PASSAGE TO READ:

■ ■ ■ ■ ■

Laura’s post on her blog, Catholic Cravings is about her understanding of the term ‘feminist’–as it is modernly defined–in light of her self-characterization as “a pro-life, anti-contraception, mantilla-wearing, submission-preaching, chivalry-loving woman”.  At first blush, it seems like a reasonable argument: as a Catholic who has embraced her God-given femininity, she understands and appreciates feminism in its various forms for the good it has done for women over the decades, while still more than comfortable criticizing it for the numerous moral evils it has heralded.

The post does a great job breaking down three apparent stages of feminism in the US: Suffrage, the Sexual Revolution, and modern Feminism. Laura argues that, having achieved 99.9% of the legal goals that Suffrage asked for, and many of the (destructive) ‘reproductive rights’ that the second stage of the 1960’s vociferously demanded, feminists now are forced to turn inward on their own bodies, to fight for things like the ‘right’ to dress scandalously or engage in all kinds of unnatural or promiscuous sexual experimentation on the grounds of a gendered ‘self-expression’.

Laura notes that she doesn’t think we should “jettison feminism simply because the feminist cri de guerre at the moment is that murdering babies in the womb is pro-woman”.  Because she has had the opportunity for a college education and equal pay, etc, she sees a reason to try to reclaim the word ‘feminist’, or at least to hold out hope that its application or meaning will morph again into a morally-acceptable entity.

I totally understand the mentality, but something kept nagging at me as I read it.  For example, it seemed to make perfect sense when she wrote,

“Irony of ironies, feminism is the reason I could go to university to write essays arguing against feminism. And feminism is the reason that I could do so with all the assurance that my opinion was as important and valuable as anyone else’s. The truth is that no woman can argue against feminism without biting the hand that fed her.”

But on further thought, I asked myself…is that really the case? Is it true that we (‘we’ = women) can or should try to selectively appreciate or reclaim a term that has warped so much of our culture? And is my college education (or Laura’s) the result of feminism, or the result of something else that has been appropriated as a victory by feminism?

The Vote: While I personally don’t have a problem with a system in which the head of a household votes for his household, since we have been granted it, I also fully support, treasure, and exercise my right to participate in the electoral process. But did ‘feminism’ give me that? Honestly, I say, no. Women’s suffrage did.  Suffrage–which by definition is ‘the right of voting’)–is focused on, well, voting.  It’s a narrowly defined, narrowly applied category of activism.  Furthermore, the ‘right to vote’ is a definable one, found in the amendments to the Constitution, namely the 12th, 15th, and 19th.  For women as citizens of the United States to lobby for this kind of equal right was justified.

So, is it reasonable to include suffrage in feminism at all? I’d argue that it isn’t. Suffrage is light years away, in specificity and parameters of acceptable results, from ‘feminism’.  Equating suffrage with feminism is like equating geology with neurology: both fit under the category of ‘science’, but they are clearly nothing to do with one another.

Similarly, but to a lesser degree, the ability to sit in a college classroom and the ability to kill your child are miles apart, yet both get labelled a feminist concern.

■ ■ ■ ■ ■

WORK TO COMPLETE:
1 - Print the stretch of the passage on feminism from "I totally understand" through "victory by feminism?".
2 - For each statement, answer yes or no according to the passage on feminism, and quote the words that decide it. (a) Laura's post describes three stages of feminism in the US. (b) The writer credits feminism with giving her the right to vote. (c) The writer likens equating suffrage with feminism to equating geology with astronomy.
3 - According to the passage on feminism, what is the name of Laura's blog?
The entries that follow come from a separate source.

Dataset records:
■ ■ ■ ■ ■

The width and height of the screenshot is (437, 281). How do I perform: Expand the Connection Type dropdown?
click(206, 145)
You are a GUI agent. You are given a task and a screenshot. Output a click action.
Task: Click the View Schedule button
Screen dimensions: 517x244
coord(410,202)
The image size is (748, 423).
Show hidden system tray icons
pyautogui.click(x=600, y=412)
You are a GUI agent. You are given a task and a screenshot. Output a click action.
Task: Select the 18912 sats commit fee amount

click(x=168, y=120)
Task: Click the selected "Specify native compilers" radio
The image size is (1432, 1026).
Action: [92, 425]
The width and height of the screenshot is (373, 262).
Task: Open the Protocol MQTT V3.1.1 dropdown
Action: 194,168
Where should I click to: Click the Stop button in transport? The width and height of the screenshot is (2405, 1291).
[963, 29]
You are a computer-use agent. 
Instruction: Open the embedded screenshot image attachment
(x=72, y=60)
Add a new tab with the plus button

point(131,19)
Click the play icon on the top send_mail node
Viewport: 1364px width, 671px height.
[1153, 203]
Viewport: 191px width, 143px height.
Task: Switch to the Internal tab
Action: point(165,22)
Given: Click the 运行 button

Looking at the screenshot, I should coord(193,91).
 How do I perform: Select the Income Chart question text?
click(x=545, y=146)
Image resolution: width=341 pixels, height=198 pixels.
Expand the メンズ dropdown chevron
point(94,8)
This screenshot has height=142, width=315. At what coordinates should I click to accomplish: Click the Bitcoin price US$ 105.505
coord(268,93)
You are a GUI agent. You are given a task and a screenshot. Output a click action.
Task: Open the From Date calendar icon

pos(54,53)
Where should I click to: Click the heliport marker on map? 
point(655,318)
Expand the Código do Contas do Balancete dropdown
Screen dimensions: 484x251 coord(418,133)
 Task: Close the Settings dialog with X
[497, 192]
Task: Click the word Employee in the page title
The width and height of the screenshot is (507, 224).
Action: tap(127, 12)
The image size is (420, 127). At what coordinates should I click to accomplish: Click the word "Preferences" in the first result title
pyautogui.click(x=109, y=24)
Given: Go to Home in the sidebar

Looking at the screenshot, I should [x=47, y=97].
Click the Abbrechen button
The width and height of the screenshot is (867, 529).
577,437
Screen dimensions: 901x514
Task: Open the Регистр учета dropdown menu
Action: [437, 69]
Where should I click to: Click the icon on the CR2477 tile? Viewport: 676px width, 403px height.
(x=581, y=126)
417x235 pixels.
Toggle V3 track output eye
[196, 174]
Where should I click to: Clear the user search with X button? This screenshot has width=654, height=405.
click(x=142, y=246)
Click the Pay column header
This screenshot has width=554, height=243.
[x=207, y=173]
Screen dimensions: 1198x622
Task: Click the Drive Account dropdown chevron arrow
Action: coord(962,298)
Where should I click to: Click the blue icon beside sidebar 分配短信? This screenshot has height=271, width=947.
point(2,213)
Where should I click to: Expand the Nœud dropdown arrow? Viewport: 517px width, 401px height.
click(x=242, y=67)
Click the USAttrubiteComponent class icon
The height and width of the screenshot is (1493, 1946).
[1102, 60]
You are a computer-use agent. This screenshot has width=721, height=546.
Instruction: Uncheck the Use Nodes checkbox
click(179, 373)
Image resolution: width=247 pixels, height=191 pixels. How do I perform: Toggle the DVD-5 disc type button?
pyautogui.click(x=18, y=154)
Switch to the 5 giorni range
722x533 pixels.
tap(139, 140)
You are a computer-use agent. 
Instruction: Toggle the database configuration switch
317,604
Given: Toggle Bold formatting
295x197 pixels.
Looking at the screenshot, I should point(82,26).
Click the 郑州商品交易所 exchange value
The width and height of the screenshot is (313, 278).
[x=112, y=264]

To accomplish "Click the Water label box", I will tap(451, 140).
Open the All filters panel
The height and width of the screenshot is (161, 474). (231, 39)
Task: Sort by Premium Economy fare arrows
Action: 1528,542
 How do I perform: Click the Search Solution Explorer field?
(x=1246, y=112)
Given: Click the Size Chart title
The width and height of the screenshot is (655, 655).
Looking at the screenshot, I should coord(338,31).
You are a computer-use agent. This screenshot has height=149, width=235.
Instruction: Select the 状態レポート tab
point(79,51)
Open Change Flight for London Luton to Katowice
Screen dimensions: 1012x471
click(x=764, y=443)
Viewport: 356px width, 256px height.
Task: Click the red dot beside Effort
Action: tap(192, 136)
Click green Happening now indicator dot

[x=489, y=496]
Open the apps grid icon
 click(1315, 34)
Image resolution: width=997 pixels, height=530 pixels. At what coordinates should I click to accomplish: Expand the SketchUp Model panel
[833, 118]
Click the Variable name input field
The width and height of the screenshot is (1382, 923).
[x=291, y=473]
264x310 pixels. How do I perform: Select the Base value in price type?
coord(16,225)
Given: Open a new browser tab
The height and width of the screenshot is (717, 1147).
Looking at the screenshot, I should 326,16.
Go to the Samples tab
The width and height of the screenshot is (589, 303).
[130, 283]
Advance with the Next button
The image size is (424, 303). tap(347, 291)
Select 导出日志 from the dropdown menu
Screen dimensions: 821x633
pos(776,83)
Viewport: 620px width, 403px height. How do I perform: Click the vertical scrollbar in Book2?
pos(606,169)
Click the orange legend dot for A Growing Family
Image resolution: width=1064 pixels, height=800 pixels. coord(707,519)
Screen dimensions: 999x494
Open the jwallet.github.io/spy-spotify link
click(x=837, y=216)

■ ■ ■ ■ ■

EXPECTED RESULTS:
1 -
I totally understand the mentality, but something kept nagging at me as I read it.  For example, it seemed to make perfect sense when she wrote,

“Irony of ironies, feminism is the reason I could go to university to write essays arguing against feminism. And feminism is the reason that I could do so with all the assurance that my opinion was as important and valuable as anyone else’s. The truth is that no woman can argue against feminism without biting the hand that fed her.”

But on further thought, I asked myself…is that really the case? Is it true that we (‘we’ = women) can or should try to selectively appreciate or reclaim a term that has warped so much of our culture? And is my college education (or Laura’s) the result of feminism, or the result of something else that has been appropriated as a victory by feminism?

2 -
(a) Yes: "The post does a great job breaking down three apparent stages of feminism in the US: Suffrage, the Sexual Revolution, and modern Feminism."
(b) No: "But did ‘feminism’ give me that? Honestly, I say, no. Women’s suffrage did."
(c) No: "Equating suffrage with feminism is like equating geology with neurology"

3 - Catholic Cravings